[Mesa-dev,47/95] i965/vec4: translate 64-bit swizzles to 32-bit

Submitted by Iago Toral Quiroga on July 19, 2016, 10:40 a.m.

Details

Message ID 1468924892-6910-48-git-send-email-itoral@igalia.com
State New
Headers show
Series "i965 Haswell ARB_gpu_shader_fp64 / OpenGL 4.0" ( rev: 2 1 ) in Mesa

Not browsing as part of any series.

Commit Message

Iago Toral Quiroga July 19, 2016, 10:40 a.m.
The hardware can only operate with 32-bit swizzles, which is a rather
limiting restriction. However, the idea is not to expose this to the
optimization passes, which would be a mess to deal with. Instead, we
let the bulk of the vec4 backend ignore this fact and we fix the
swizzles right before codegen.

At the moment the pass only needs to handle single value swizzles
thanks to the scalarization pass that runs before it.

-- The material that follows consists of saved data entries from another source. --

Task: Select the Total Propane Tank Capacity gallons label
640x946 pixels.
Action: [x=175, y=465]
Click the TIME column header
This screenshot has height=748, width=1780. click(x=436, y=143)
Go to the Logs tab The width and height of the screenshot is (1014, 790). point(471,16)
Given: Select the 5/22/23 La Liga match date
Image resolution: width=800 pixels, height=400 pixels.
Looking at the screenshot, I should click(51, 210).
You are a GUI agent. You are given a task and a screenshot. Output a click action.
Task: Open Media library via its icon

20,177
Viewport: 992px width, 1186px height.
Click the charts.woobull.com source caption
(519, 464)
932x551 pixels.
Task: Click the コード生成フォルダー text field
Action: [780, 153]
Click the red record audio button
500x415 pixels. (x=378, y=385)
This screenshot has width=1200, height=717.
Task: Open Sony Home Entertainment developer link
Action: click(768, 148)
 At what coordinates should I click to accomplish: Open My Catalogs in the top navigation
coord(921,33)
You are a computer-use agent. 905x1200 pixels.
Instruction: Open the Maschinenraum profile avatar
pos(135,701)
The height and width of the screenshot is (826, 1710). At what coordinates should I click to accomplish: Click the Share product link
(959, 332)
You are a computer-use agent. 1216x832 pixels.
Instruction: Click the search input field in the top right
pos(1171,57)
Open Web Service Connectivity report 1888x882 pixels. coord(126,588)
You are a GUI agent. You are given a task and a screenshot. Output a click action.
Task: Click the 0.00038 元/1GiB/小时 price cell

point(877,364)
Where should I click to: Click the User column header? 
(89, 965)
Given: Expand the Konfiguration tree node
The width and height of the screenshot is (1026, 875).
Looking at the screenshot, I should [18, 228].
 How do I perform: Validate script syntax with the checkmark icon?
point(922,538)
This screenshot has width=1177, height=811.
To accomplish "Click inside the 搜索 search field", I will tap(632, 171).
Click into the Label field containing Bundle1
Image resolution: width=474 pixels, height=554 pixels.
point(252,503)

Notice that this only works for X/Y swizzles. We will add support
for Z/W swizzles in the next patch, since they need a bit more
work.
---
 src/mesa/drivers/dri/i965/brw_vec4.cpp | 31 +++++++++++++++++++++++++++++++
 src/mesa/drivers/dri/i965/brw_vec4.h   |  1 +
 2 files changed, 32 insertions(+)

Patch hide | download patch | download mbox

diff --git a/src/mesa/drivers/dri/i965/brw_vec4.cpp b/src/mesa/drivers/dri/i965/brw_vec4.cpp
index 6bbe5da..a20b2fd 100644
--- a/src/mesa/drivers/dri/i965/brw_vec4.cpp
+++ b/src/mesa/drivers/dri/i965/brw_vec4.cpp
@@ -1847,6 +1847,8 @@  vec4_visitor::emit_shader_time_write(int shader_time_subindex, src_reg value)
 void
 vec4_visitor::convert_to_hw_regs()
 {
+   expand_64bit_swizzle_to_32bit();
+
    foreach_block_and_inst(block, vec4_instruction, inst, cfg) {
       for (int i = 0; i < 3; i++) {
          struct src_reg &src = inst->src[i];
@@ -2149,6 +2151,35 @@  vec4_visitor::scalarize_df()
 }
 
 bool
+vec4_visitor::expand_64bit_swizzle_to_32bit()
+{
+   bool progress = false;
+
+   foreach_block_and_inst_safe(block, vec4_instruction, inst, cfg) {
+      if (is_align1_df(inst))
+         continue;
+
+      for (int arg = 0; arg < 3; arg++) {
+         if (inst->src[arg].file == BAD_FILE)
+            continue;
+
+         if (type_sz(inst->src[arg].type) < 8)
+            continue;
+
+         /* This pass assumes that we have scalarized all DF instructions */
+         assert(brw_is_single_value_swizzle(inst->src[arg].swizzle));
+
+         unsigned swizzle = BRW_GET_SWZ(inst->src[arg].swizzle, 0);
+         inst->src[arg].swizzle = BRW_SWIZZLE4(swizzle * 2, swizzle * 2 + 1,
+                                               swizzle * 2, swizzle * 2 + 1);
+         progress = true;
+      }
+   }
+
+   return progress;
+}
+
+bool
 vec4_visitor::run()
 {
    if (shader_time_index >= 0)
diff --git a/src/mesa/drivers/dri/i965/brw_vec4.h b/src/mesa/drivers/dri/i965/brw_vec4.h
index 7abcc33..6504939 100644
--- a/src/mesa/drivers/dri/i965/brw_vec4.h
+++ b/src/mesa/drivers/dri/i965/brw_vec4.h
@@ -162,6 +162,7 @@  public:
 
    bool lower_simd_width();
    bool scalarize_df();
+   bool expand_64bit_swizzle_to_32bit();
 
    vec4_instruction *emit(vec4_instruction *inst);